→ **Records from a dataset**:
+--

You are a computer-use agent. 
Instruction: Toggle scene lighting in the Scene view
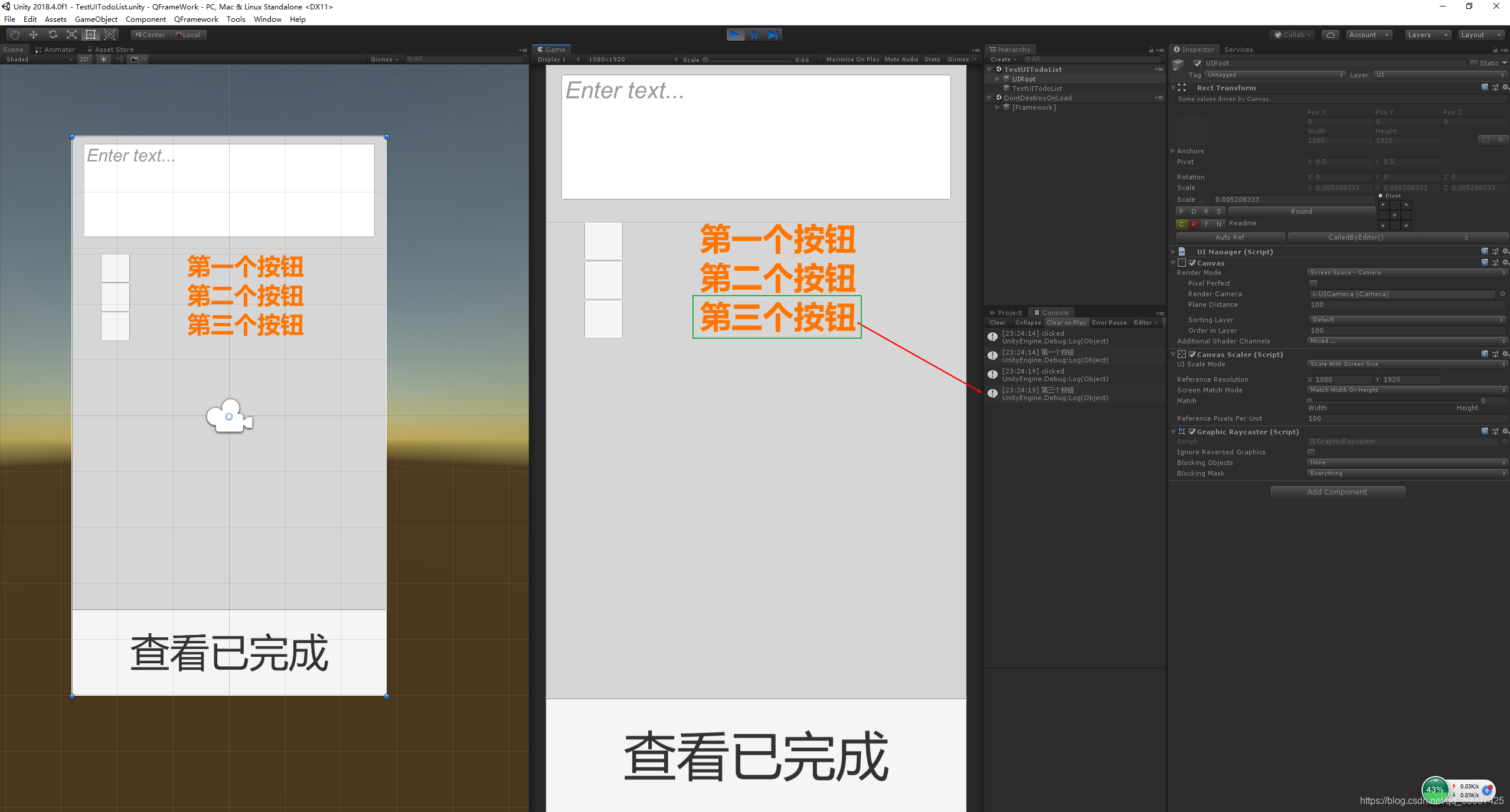(103, 59)
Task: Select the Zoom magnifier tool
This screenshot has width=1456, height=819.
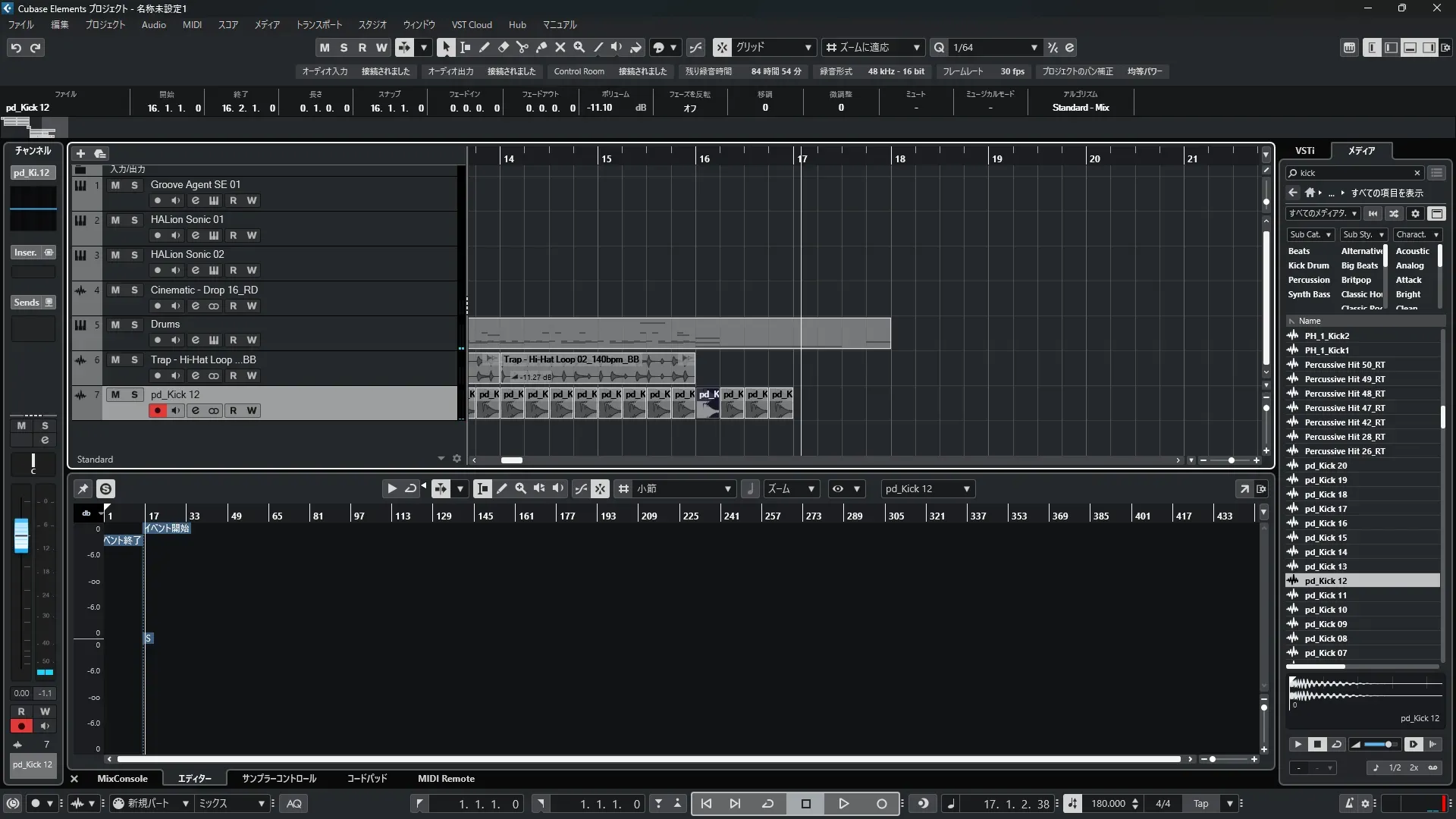Action: (x=579, y=48)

+--

→ **WORK TO COMPLETE**: Your answer must be exactly the lines from the one with "Task: Select the Zoom magnifier tool" through the last line of the entries, both included, with no pictures; please add nothing else.

→ **SOLVED EXERCISE**:
Task: Select the Zoom magnifier tool
This screenshot has width=1456, height=819.
Action: (x=579, y=48)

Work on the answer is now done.